It's a very perilous world out there folks and you should be well-informed and prepared for the time when a scammer comes knocking at your entrance.
I was researching recent SEC litigation and one such pump and dump stocks rip-off gave me terrifying flashbacks from the scam I was a casualty of.
On July 9, 2010, the Securities and Exchange Commission filed a civil action against a Huntington Beach-based penny stock advertiser, Songkram Roy Sahachaisere, and his company, InvestSource, Inc. for committing fraud while promoting stock of their clients through massive electronic mail campaigns.
In its objection filed in the United States District Court for the Central District of California, the SEC alleges that Sahachaisere, age 40, and InvestSource give "investor relations services" by pumping various penny stocks in its daily email newsletter, called the "Daily Digest," and by uploading company profiles on its website. From January 2008 to March 2009, InvestSource sent just about 450 emails hyping these penny stocks to over 24 million recipients, receiving clients' stock as compensation.
There's a good chance you got one of their penny stock spam emails.
The complaint centers on seven specific penny stocks that InvestSource touted in which, the SEC alleges, InvestSource made deceptive statements regarding the nature of their compensation on InvestSource's website and in the promotional emails. The defendants also failed to disclose that they were getting rid of the very securities they were recommending investors buy.
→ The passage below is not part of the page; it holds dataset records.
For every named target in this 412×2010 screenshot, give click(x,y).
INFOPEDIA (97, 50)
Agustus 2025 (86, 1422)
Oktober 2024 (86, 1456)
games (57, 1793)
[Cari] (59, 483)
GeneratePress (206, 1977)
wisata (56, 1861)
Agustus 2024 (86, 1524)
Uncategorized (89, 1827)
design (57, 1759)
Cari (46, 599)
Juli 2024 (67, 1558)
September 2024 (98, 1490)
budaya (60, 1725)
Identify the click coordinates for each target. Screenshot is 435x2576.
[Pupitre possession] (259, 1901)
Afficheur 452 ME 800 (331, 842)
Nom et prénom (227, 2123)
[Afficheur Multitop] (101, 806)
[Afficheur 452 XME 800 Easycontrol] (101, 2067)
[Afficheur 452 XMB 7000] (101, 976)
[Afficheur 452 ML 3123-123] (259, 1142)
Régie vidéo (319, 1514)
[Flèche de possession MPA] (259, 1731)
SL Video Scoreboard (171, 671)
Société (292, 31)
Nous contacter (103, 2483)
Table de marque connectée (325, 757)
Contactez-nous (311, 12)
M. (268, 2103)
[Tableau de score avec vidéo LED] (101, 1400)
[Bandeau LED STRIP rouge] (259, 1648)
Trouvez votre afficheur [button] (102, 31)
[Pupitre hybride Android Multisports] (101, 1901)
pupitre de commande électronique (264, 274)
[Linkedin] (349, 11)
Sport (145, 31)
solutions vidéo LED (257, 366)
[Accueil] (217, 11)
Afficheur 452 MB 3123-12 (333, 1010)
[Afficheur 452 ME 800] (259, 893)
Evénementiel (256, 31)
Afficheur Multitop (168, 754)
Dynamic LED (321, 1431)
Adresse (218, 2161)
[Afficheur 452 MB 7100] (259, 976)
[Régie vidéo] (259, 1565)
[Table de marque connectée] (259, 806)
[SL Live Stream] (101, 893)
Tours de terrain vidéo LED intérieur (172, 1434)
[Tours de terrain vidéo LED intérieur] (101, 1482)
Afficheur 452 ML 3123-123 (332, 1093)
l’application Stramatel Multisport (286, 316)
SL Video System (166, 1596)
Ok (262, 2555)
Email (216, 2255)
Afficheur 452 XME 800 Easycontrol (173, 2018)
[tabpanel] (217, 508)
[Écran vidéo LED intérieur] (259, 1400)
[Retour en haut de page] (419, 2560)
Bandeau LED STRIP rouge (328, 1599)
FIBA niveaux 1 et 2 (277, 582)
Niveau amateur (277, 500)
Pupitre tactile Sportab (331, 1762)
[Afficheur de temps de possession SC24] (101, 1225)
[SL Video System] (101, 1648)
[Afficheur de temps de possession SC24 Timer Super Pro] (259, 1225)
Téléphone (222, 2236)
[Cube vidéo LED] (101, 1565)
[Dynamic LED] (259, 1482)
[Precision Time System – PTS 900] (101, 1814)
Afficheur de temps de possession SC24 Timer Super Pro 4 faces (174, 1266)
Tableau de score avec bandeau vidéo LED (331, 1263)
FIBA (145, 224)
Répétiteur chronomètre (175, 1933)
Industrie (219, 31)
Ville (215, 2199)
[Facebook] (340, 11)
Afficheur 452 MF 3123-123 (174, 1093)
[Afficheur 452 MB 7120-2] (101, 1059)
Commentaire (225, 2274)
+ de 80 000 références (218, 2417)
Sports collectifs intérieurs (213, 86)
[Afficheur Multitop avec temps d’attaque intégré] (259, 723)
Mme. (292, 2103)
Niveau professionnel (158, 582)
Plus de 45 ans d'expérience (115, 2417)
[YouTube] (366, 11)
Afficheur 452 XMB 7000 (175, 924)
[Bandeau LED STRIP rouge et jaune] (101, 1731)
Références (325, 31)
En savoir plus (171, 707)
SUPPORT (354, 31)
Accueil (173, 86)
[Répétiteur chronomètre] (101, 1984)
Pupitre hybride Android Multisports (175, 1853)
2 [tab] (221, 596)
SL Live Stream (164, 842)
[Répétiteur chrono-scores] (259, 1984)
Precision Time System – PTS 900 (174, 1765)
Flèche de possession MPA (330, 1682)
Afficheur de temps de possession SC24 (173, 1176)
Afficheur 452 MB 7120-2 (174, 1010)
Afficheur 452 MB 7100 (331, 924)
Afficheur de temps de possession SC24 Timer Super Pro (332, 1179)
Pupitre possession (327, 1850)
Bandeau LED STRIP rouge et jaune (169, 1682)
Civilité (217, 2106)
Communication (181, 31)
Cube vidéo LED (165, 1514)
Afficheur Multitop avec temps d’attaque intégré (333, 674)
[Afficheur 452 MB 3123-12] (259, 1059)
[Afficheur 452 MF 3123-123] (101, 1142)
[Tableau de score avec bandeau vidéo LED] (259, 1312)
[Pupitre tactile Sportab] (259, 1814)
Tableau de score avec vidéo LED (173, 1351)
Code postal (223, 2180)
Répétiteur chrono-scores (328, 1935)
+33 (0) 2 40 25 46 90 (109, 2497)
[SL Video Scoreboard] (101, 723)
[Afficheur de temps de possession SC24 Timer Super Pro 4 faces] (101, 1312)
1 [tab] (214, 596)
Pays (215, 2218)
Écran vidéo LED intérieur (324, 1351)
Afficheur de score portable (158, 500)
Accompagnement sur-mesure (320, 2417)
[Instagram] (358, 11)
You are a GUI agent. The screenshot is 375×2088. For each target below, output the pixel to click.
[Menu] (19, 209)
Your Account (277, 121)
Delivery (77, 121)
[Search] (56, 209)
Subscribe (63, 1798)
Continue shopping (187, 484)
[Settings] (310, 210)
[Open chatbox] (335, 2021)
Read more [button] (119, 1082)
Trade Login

According to the objection, between April 2008 and March 2009, defendants dumped over 5 million shares of these seven clients through one or more of their roughly 36 brokerage accounts, criminally pulling in profits of at least $276,000.
InvestSource mixed up the format of its Daily Digest, changing the number of penny stocks promoted or the type of information presented, such as a company profile, press release, or alerts about the price or volume of stock trading. InvestSource's theme, however, did not change: it described its clients and their business prediction in positive terms and explicitly or implicitly suggested that stock traders buy the penny stocks of the featured companies.
InvestSource's promotions normally correlated with increases in securities' trading volume. For instance, five of the seven penny stocks at issue in this action (China Forestry, Inc., FIMA, Inc., Heart Health, Inc., New Asia Gold Corp., and Praebius Communications, Inc.) had big increases in trading volume during InvestSource's promotions. Its pumping of PureSpectrum, Inc. was associated with a mammoth increase in price, from $0.14 to $0.42 per share, with a high of $0.77 per share during the hyping.
InvestSource and Sahachaisere did not divulge the payment received or their securities trading in any of InvestSource's email newsletters. Rather, each email included the word "disclaimer" and a link to InvestSource's website. The link took investors to InvestSource's "main disclaimer" website page, which stated in pertinent part: "The companies listed on the 'Featured Companies' section of our website MAY have compensated the Company [InvestSource] to be profiled on this website."

This "main disclaimer" was substantially false and disingenuous as it stated that: InvestSource "may" have been compensated for its services when, in fact, InvestSource or its principal, Sahachaisere, was always compensated.
The "main disclaimer" website page continued, "Such compensation has been or will be made in cash and or issuance of securities of the profiled company. The specific compensation type and amounts that the company has been paid from each respective company is set forth on the transcript box accessible from each respective company page within our site. We may liquidate any securities that we receive as compensation when deemed appropriate to do so, however, we attempt to liquidate such securities upon receipt thereof PRIOR to performing any services for such company."
The SEC contends that this main disclaimer was substantially false and misleading as it declared that InvestSource attempted to liquidate securities it received as compensation for its services upon receipt thereof "PRIOR" to performing any services, when, in fact, InvestSource sold the securities after several pumps recommending their purchase, and profited thereby; and the statement that InvestSource planned to sell securities before promoting them was substantially false because its practice was to sell securities while promoting them.